▸ **GOAL**: Can you express the lines from the line with "Select Disney Cute as a Bow Wagon title" up to and including the line with "will [67, 47]." as a two-column CSV with the headers command and result? Give one row per command and its answer, each in a single quoted field with line breaks turned into spaces.

++++ LISTED ENTRIES ++++

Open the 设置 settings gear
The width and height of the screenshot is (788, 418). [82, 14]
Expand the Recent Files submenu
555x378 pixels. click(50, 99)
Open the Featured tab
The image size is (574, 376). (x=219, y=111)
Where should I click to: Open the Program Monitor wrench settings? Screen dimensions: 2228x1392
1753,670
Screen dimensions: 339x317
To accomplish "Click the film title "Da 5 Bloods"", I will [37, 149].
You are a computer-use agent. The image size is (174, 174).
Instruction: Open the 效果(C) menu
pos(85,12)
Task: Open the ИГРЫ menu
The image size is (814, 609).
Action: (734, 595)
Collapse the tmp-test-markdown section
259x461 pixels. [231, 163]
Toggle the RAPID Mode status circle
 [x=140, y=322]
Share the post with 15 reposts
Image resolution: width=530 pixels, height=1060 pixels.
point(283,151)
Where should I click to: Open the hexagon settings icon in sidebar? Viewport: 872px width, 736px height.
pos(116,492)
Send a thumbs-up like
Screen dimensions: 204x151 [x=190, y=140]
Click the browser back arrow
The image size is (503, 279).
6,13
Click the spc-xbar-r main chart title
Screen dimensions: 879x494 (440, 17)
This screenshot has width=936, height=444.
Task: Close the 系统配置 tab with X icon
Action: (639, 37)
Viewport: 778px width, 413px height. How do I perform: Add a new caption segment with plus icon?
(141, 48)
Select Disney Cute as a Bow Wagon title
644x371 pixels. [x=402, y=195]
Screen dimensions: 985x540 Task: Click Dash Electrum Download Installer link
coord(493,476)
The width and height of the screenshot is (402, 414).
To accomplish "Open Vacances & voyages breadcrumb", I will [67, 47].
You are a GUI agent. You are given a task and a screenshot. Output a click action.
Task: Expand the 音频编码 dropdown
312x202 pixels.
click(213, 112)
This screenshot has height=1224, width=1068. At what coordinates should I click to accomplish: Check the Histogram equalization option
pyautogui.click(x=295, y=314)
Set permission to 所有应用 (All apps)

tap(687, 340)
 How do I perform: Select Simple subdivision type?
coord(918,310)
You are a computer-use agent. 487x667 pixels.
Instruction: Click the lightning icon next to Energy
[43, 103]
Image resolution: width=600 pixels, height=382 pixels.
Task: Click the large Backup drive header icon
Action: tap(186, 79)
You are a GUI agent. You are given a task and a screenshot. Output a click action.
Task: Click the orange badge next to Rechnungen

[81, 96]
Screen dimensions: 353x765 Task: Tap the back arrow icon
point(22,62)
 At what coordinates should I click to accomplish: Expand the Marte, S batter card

++++

▸ **REPLY**:
command,result
"Select Disney Cute as a Bow Wagon title","644x371 pixels. [x=402, y=195]"
"Screen dimensions: 985x540 Task: Click Dash Electrum Download Installer link","coord(493,476)"
"The width and height of the screenshot is (402, 414). To accomplish ""Open Vacances & voyages breadcrumb"",","I will [67, 47]."